### [Travail demandé]
Remplacez « screenshot » par « image » dans les lignes allant de celle qui contient « Image resolution: width=828 » à celle qui contient « center [450, 126]. », ces deux lignes comprises, puis recopiez-les sans aucune autre modification. Omettez les images dans votre réponse.

### [Données de l'exercice]
⟨

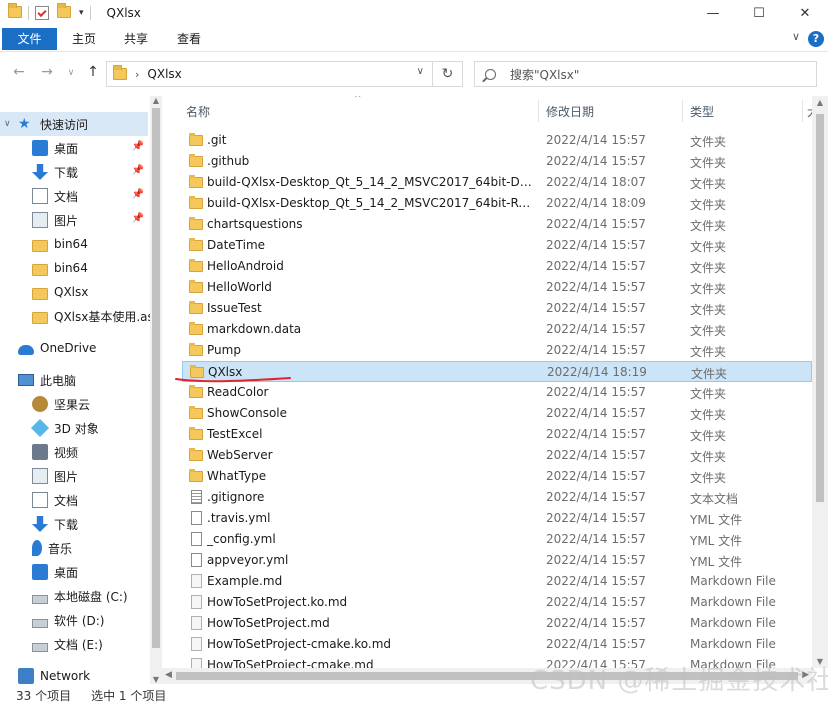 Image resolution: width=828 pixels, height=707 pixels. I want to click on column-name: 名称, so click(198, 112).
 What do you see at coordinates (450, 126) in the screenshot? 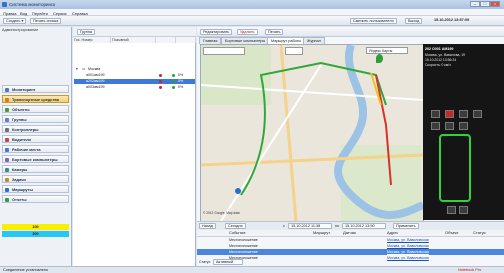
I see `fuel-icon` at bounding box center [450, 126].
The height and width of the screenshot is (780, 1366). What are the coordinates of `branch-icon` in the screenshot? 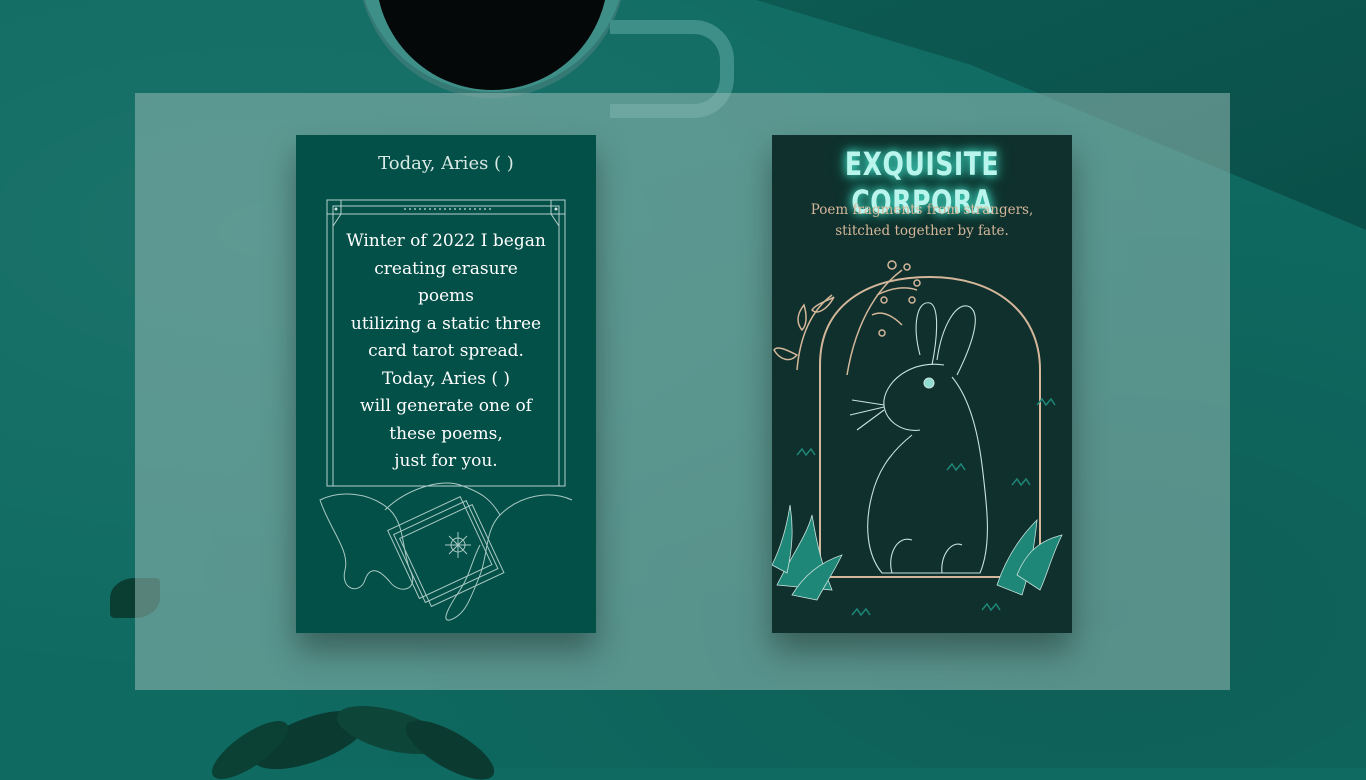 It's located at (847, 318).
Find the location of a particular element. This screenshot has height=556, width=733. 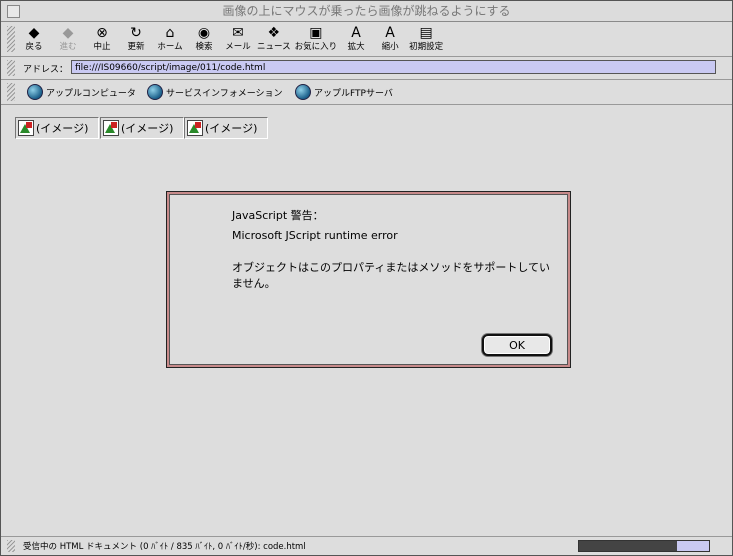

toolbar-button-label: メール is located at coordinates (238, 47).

⟩
⟨

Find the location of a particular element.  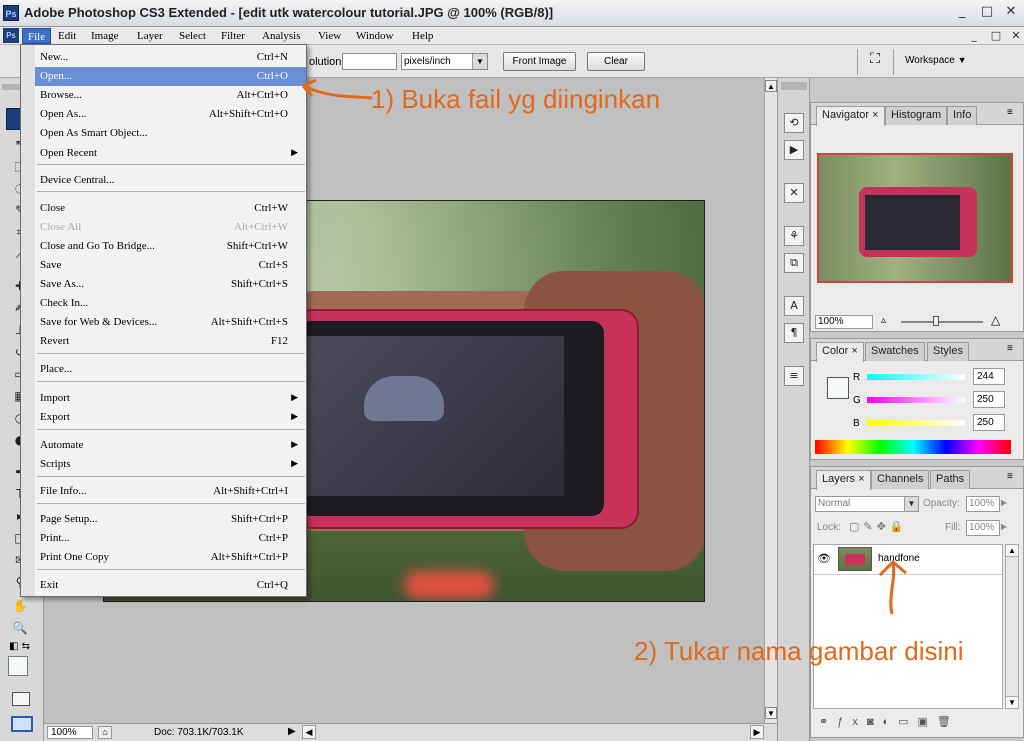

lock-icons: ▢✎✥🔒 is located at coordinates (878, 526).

⟩
⟨

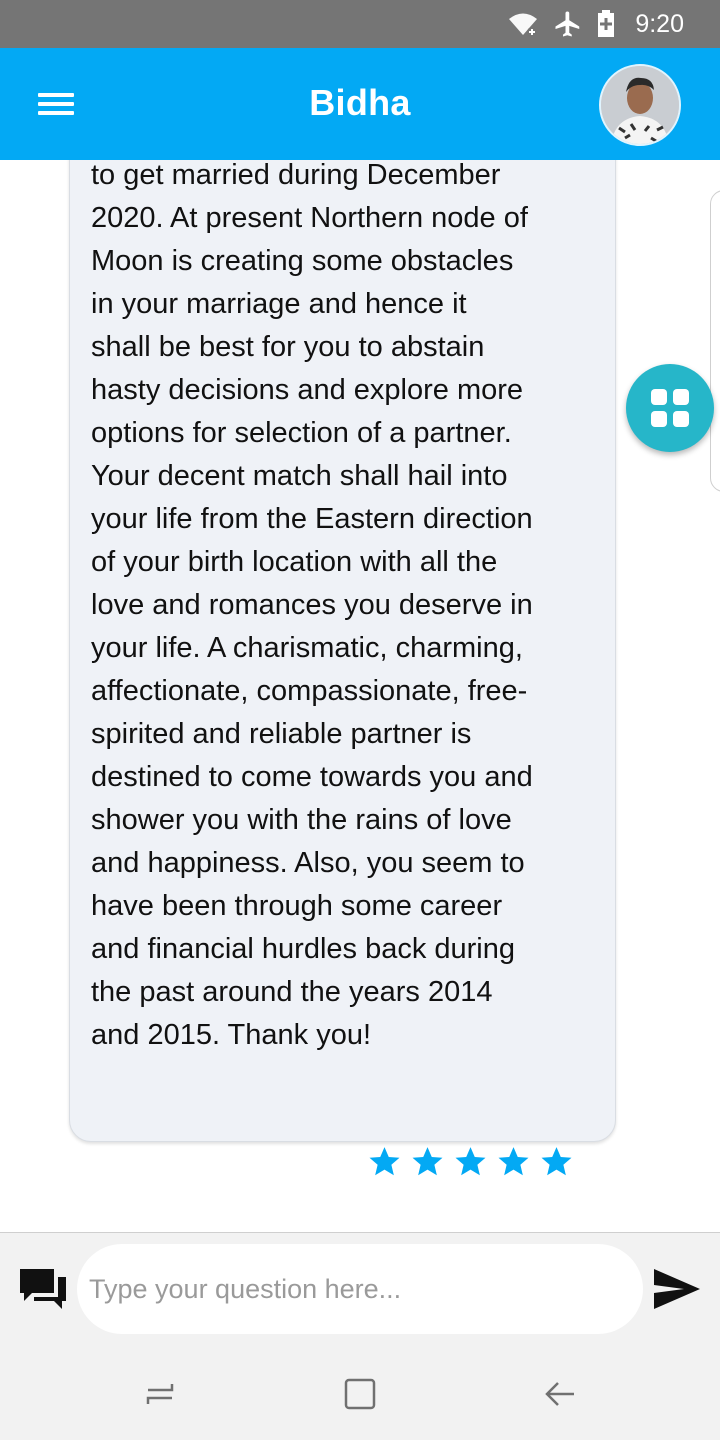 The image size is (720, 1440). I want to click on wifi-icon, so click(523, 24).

⟩

### [Réponse rédigée]
 Image resolution: width=828 pixels, height=707 pixels. I want to click on column-name: 名称, so click(198, 112).
 What do you see at coordinates (450, 126) in the image? 
I see `fuel-icon` at bounding box center [450, 126].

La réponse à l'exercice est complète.